Surtees was the son of a south-London motorcycle dealer and grew up steeped in two-wheeled competition. He had his first professional outing at age 14 in the sidecar of his father's Vincent before being disqualified when officials discovered his age. After winning at grasstrack level and earning a factory Norton ride in 1955, he accepted an offer from MV Agusta — taking the nickname figlio del vento, "son of the wind."
In 1956, Surtees won the 500cc world championship for MV Agusta. When Gilera and Moto Guzzi withdrew from Grand Prix racing at the end of 1957, he and MV Agusta dominated the two largest displacement classes for three consecutive seasons. Between 1958 and 1960, he won 32 of 39 races and became the first man to win the Senior TT at the Isle of Man three years in succession. In total, Surtees won four 500cc titles and three 350cc titles for a total of seven World Championships, taking 38 Grand Prix victories on two wheels.

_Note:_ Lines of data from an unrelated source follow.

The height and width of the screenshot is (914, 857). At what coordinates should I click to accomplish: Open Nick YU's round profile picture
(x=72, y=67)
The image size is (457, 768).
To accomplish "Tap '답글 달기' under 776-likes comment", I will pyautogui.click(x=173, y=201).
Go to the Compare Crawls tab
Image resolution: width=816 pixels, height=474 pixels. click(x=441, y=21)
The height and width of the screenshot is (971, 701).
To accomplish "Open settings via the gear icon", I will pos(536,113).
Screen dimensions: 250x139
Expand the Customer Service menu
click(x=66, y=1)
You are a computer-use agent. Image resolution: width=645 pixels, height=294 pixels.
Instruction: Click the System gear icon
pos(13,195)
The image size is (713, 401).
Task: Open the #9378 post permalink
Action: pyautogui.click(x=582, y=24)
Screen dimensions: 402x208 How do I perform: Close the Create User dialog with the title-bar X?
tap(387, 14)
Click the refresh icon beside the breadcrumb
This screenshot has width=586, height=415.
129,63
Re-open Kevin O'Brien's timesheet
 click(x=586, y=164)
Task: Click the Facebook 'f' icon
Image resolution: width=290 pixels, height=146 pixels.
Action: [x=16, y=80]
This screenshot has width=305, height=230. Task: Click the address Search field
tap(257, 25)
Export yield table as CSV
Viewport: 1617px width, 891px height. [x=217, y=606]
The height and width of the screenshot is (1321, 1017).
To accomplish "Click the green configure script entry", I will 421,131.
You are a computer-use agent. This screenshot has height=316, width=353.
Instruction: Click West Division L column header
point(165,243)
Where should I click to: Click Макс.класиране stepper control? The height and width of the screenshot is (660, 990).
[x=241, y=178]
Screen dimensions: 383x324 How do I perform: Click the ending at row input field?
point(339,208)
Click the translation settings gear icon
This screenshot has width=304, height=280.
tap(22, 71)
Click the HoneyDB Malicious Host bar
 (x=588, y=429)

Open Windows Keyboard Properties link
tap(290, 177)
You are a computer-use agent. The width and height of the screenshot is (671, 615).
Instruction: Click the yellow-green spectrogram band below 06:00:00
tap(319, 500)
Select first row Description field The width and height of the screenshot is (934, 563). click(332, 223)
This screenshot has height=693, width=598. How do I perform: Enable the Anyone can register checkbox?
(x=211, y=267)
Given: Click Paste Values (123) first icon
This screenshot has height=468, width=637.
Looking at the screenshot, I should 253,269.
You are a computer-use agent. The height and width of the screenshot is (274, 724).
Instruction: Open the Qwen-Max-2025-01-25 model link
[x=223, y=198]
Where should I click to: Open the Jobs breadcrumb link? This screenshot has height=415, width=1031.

Surtees switched to cars full-time in 1960 at the age of 26, making his Formula One debut for Team Lotus at Silverstone. The transition was immediate: a second-place finish in only his second World Championship race, at the British Grand Prix, and pole position at his third, the Portuguese Grand Prix. After seasons with Yeoman Credit (Cooper) and Bowmaker Racing (Lola), he joined Ferrari in 1963.
At Ferrari, Surtees delivered the definitive result of his car racing career. In 1964 he fought a three-way title battle against Jim Clark and Graham Hill that went to the season finale in Mexico. He entered the last race in third place in the championship and won it — along with the title — by a single point over Hill. It made him the only man ever to win World Championships on motorcycles and in Formula One.
The 1965 season saw Surtees badly hurt in a testing accident at Mosport Park in Canada while driving a Lola T70 sports car. A front upright casting broke, and the resulting crash was severe enough to leave one side of his body four inches shorter than the other until doctors reset the fractures.
In 1966, following a dispute over car assignments at Le Mans, Surtees quit Ferrari mid-season. The departure almost certainly cost both him and the team the championship that year; without him Ferrari finished second in both the Drivers' and Constructors' standings. Surtees moved to Cooper-Maserati and won the final race of the year.
For 1966, Surtees also drove in the Can-Am sportscar series with a Lola T70, winning three of six races to take the inaugural championship. In December 1966, he signed with Honda. After early mechanical difficulties, the Honda RA300 proved quick enough at the 1967 Italian Grand Prix, where Surtees slipstreamed Jack Brabham to win by 0.2 seconds — Honda's second Formula One victory.
In 1970, Surtees founded his own team, the Surtees Racing Organisation, which competed in Formula 5000, Formula 2, and Formula One as a constructor until 1978. He retired from competitive driving in 1972. The team's greatest success came that same year when Mike Hailwood won the European Formula 2 Championship.
After motorsport, Surtees ran a motorcycle shop and a Honda car dealership, and chaired A1 Team Great Britain in the A1 Grand Prix series from 2005 to 2007. His son Henry Surtees, who had followed him into single-seater racing, was killed during a Formula 2 race at Brands Hatch on 19 July 2009. In his son's memory, Surtees founded the Henry Surtees Foundation in 2010 to support victims of accidental brain injuries and promote safety in motorsport.
Surtees was inducted into the International Motorsports Hall of Fame in 1996 and was appointed CBE in the 2016 New Year Honours for services to motorsport. He died of respiratory failure at St George's Hospital, London, on 10 March 2017, aged 83. He remains the only person in history to have won World Championships on both motorcycles and in Formula One cars.